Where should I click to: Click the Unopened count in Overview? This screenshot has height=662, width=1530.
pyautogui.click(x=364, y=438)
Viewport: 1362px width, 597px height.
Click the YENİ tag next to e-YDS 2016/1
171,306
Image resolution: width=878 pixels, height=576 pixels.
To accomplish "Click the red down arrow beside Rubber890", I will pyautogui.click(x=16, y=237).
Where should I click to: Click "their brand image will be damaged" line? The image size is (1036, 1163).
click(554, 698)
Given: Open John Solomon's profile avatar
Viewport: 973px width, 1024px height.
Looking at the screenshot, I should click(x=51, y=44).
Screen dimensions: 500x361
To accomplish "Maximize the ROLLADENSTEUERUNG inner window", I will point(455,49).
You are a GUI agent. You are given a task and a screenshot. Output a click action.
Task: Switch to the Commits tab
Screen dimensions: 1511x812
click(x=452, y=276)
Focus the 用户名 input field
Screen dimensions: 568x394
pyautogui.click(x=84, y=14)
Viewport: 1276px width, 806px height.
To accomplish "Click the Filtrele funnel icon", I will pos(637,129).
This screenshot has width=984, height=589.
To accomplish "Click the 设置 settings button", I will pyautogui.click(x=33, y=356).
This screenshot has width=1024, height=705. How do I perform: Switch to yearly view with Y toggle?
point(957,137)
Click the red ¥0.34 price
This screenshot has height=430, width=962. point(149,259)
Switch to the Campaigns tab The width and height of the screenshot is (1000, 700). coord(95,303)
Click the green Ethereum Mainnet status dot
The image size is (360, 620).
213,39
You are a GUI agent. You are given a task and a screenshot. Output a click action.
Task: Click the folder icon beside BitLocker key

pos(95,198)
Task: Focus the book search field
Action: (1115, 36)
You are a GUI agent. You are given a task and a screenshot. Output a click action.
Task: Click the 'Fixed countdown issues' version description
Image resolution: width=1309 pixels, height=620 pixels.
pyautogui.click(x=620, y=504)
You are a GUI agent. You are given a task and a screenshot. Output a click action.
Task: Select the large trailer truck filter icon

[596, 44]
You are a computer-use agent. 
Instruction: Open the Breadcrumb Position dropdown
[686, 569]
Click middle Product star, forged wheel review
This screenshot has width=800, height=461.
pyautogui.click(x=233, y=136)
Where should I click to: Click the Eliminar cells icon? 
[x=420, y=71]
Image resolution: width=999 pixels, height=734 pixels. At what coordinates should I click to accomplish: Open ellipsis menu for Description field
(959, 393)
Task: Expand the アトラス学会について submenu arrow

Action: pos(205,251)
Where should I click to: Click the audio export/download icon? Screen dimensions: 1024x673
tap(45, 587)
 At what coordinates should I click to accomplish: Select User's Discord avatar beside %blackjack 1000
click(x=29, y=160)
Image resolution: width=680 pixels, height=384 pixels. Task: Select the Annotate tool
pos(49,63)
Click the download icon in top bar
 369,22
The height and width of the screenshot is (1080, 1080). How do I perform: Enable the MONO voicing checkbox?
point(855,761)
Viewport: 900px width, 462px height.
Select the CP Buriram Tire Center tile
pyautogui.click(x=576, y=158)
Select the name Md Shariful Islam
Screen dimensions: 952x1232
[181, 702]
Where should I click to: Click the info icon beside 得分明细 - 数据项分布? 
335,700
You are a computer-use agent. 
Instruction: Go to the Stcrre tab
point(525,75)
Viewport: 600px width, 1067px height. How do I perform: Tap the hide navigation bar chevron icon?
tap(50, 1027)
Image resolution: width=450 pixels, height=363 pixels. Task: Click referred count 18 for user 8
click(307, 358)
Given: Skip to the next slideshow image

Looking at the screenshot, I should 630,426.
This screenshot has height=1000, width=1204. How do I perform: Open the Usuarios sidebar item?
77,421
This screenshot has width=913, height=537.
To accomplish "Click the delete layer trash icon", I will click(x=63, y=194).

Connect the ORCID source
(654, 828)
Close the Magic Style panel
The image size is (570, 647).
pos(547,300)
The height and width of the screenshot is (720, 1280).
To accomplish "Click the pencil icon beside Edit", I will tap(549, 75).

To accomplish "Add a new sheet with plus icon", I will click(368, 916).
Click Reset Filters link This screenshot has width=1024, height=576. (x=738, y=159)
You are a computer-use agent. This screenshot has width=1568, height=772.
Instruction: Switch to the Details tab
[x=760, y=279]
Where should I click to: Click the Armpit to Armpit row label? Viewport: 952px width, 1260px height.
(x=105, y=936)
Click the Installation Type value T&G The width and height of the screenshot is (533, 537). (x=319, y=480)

THE TASK: All of the data above needs to be transcribed verbatim.

ANSWER TO THIS EXERCISE:
Where should I click to: Click the Unopened count in Overview? This screenshot has height=662, width=1530.
pyautogui.click(x=364, y=438)
Viewport: 1362px width, 597px height.
Click the YENİ tag next to e-YDS 2016/1
171,306
Image resolution: width=878 pixels, height=576 pixels.
To accomplish "Click the red down arrow beside Rubber890", I will pyautogui.click(x=16, y=237).
Where should I click to: Click "their brand image will be damaged" line? The image size is (1036, 1163).
click(554, 698)
Given: Open John Solomon's profile avatar
Viewport: 973px width, 1024px height.
Looking at the screenshot, I should click(x=51, y=44).
Screen dimensions: 500x361
To accomplish "Maximize the ROLLADENSTEUERUNG inner window", I will point(455,49).
You are a GUI agent. You are given a task and a screenshot. Output a click action.
Task: Switch to the Commits tab
Screen dimensions: 1511x812
click(x=452, y=276)
Focus the 用户名 input field
Screen dimensions: 568x394
pyautogui.click(x=84, y=14)
Viewport: 1276px width, 806px height.
To accomplish "Click the Filtrele funnel icon", I will pos(637,129).
This screenshot has width=984, height=589.
To accomplish "Click the 设置 settings button", I will pyautogui.click(x=33, y=356).
This screenshot has width=1024, height=705. How do I perform: Switch to yearly view with Y toggle?
point(957,137)
Click the red ¥0.34 price
This screenshot has height=430, width=962. point(149,259)
Switch to the Campaigns tab The width and height of the screenshot is (1000, 700). coord(95,303)
Click the green Ethereum Mainnet status dot
The image size is (360, 620).
213,39
You are a GUI agent. You are given a task and a screenshot. Output a click action.
Task: Click the folder icon beside BitLocker key

pos(95,198)
Task: Focus the book search field
Action: (1115, 36)
You are a GUI agent. You are given a task and a screenshot. Output a click action.
Task: Click the 'Fixed countdown issues' version description
Image resolution: width=1309 pixels, height=620 pixels.
pyautogui.click(x=620, y=504)
You are a GUI agent. You are given a task and a screenshot. Output a click action.
Task: Select the large trailer truck filter icon

[596, 44]
You are a computer-use agent. 
Instruction: Open the Breadcrumb Position dropdown
[686, 569]
Click middle Product star, forged wheel review
This screenshot has width=800, height=461.
pyautogui.click(x=233, y=136)
Where should I click to: Click the Eliminar cells icon? 
[x=420, y=71]
Image resolution: width=999 pixels, height=734 pixels. At what coordinates should I click to accomplish: Open ellipsis menu for Description field
(959, 393)
Task: Expand the アトラス学会について submenu arrow

Action: pos(205,251)
Where should I click to: Click the audio export/download icon? Screen dimensions: 1024x673
tap(45, 587)
 At what coordinates should I click to accomplish: Select User's Discord avatar beside %blackjack 1000
click(x=29, y=160)
Image resolution: width=680 pixels, height=384 pixels. Task: Select the Annotate tool
pos(49,63)
Click the download icon in top bar
 369,22
The height and width of the screenshot is (1080, 1080). How do I perform: Enable the MONO voicing checkbox?
point(855,761)
Viewport: 900px width, 462px height.
Select the CP Buriram Tire Center tile
pyautogui.click(x=576, y=158)
Select the name Md Shariful Islam
Screen dimensions: 952x1232
[181, 702]
Where should I click to: Click the info icon beside 得分明细 - 数据项分布? 
335,700
You are a computer-use agent. 
Instruction: Go to the Stcrre tab
point(525,75)
Viewport: 600px width, 1067px height. How do I perform: Tap the hide navigation bar chevron icon?
tap(50, 1027)
Image resolution: width=450 pixels, height=363 pixels. Task: Click referred count 18 for user 8
click(307, 358)
Given: Skip to the next slideshow image

Looking at the screenshot, I should 630,426.
This screenshot has height=1000, width=1204. How do I perform: Open the Usuarios sidebar item?
77,421
This screenshot has width=913, height=537.
To accomplish "Click the delete layer trash icon", I will click(x=63, y=194).

Connect the ORCID source
(654, 828)
Close the Magic Style panel
The image size is (570, 647).
pos(547,300)
The height and width of the screenshot is (720, 1280).
To accomplish "Click the pencil icon beside Edit", I will tap(549, 75).

To accomplish "Add a new sheet with plus icon", I will click(368, 916).
Click Reset Filters link This screenshot has width=1024, height=576. (x=738, y=159)
You are a computer-use agent. This screenshot has width=1568, height=772.
Instruction: Switch to the Details tab
[x=760, y=279]
Where should I click to: Click the Armpit to Armpit row label? Viewport: 952px width, 1260px height.
(x=105, y=936)
Click the Installation Type value T&G The width and height of the screenshot is (533, 537). (x=319, y=480)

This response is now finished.